[What to work on]
Please tally how many lines in the entries below include the word "column", giving only the number.

Stored records
^^^^
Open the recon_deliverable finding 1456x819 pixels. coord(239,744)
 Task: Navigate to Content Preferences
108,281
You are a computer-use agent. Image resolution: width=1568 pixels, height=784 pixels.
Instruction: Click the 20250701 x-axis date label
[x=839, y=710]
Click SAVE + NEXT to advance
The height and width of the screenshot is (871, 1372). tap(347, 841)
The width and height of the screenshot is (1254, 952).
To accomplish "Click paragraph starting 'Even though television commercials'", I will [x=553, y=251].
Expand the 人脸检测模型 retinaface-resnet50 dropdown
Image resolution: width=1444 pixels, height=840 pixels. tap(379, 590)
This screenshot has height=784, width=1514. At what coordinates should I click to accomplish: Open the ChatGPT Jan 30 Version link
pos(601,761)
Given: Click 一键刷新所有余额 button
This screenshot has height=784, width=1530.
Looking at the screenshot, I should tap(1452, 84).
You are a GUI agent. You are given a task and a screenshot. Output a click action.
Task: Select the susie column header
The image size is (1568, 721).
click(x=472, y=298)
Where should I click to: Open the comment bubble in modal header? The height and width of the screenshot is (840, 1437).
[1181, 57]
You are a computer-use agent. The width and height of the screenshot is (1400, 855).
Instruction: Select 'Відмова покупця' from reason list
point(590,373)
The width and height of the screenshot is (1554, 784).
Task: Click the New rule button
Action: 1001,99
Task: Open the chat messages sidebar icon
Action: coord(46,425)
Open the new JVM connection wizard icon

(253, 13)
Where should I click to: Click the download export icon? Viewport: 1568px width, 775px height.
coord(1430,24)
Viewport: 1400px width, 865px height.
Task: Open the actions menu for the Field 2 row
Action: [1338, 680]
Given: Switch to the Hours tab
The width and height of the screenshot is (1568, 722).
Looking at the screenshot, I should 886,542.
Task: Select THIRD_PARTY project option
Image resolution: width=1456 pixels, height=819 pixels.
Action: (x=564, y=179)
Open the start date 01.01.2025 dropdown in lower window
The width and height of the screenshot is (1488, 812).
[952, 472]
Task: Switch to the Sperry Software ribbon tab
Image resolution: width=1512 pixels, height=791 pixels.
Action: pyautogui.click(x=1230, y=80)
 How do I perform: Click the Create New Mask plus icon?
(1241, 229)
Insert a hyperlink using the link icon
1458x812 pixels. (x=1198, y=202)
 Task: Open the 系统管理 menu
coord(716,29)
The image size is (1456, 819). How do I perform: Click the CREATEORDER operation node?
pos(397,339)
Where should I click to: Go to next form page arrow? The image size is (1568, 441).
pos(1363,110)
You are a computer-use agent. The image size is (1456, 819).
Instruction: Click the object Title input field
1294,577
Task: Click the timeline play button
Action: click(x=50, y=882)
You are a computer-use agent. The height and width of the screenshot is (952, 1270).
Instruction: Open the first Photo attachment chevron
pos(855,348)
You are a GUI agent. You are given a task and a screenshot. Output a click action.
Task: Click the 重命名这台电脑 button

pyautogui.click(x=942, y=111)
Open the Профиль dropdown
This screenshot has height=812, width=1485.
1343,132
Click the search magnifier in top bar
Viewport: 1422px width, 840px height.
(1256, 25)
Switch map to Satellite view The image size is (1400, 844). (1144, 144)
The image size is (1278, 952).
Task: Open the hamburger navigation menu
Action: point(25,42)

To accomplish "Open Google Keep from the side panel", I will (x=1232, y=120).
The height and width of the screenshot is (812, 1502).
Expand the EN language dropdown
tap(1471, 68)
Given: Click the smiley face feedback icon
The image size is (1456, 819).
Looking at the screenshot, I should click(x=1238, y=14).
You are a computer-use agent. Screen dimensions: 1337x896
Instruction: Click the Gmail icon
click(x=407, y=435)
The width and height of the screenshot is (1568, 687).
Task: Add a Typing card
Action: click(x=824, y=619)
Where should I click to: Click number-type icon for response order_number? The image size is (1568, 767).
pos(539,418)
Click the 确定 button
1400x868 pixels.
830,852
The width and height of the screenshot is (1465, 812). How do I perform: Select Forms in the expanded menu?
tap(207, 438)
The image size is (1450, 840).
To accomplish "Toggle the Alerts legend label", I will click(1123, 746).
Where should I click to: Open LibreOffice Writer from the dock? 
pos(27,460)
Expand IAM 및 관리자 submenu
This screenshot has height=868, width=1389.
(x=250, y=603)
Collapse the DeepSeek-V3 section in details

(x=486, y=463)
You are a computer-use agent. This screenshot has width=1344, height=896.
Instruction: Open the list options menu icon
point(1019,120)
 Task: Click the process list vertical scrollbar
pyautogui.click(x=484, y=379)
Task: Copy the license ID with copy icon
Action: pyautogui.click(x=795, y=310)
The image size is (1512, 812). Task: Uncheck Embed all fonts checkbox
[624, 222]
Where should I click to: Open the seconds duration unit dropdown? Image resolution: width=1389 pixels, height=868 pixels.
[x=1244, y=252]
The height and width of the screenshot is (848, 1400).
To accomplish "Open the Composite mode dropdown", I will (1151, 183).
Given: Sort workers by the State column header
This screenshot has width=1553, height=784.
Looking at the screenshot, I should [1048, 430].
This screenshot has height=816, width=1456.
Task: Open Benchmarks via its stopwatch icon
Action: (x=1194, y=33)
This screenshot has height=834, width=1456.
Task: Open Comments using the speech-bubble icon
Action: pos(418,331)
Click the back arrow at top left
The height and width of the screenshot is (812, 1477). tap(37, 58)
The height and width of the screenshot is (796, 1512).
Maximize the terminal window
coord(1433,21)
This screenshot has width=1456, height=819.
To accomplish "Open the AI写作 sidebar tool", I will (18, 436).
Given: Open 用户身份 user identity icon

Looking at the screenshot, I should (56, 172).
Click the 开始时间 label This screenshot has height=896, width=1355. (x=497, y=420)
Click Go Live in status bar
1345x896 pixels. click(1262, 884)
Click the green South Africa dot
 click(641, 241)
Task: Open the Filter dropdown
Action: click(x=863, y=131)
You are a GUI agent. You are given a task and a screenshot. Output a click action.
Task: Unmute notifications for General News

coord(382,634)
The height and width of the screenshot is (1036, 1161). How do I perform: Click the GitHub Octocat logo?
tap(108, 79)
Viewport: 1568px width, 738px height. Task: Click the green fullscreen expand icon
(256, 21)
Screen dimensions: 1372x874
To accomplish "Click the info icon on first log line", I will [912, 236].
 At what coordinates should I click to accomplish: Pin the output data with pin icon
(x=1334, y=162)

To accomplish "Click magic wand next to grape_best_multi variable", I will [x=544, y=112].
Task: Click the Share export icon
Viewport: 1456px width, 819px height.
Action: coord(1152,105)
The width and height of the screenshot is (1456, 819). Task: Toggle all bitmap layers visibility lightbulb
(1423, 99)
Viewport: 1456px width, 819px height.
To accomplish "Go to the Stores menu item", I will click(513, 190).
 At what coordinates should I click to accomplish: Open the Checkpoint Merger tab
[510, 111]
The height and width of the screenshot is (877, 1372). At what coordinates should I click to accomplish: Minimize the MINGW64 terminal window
^^^^
[Result below]
2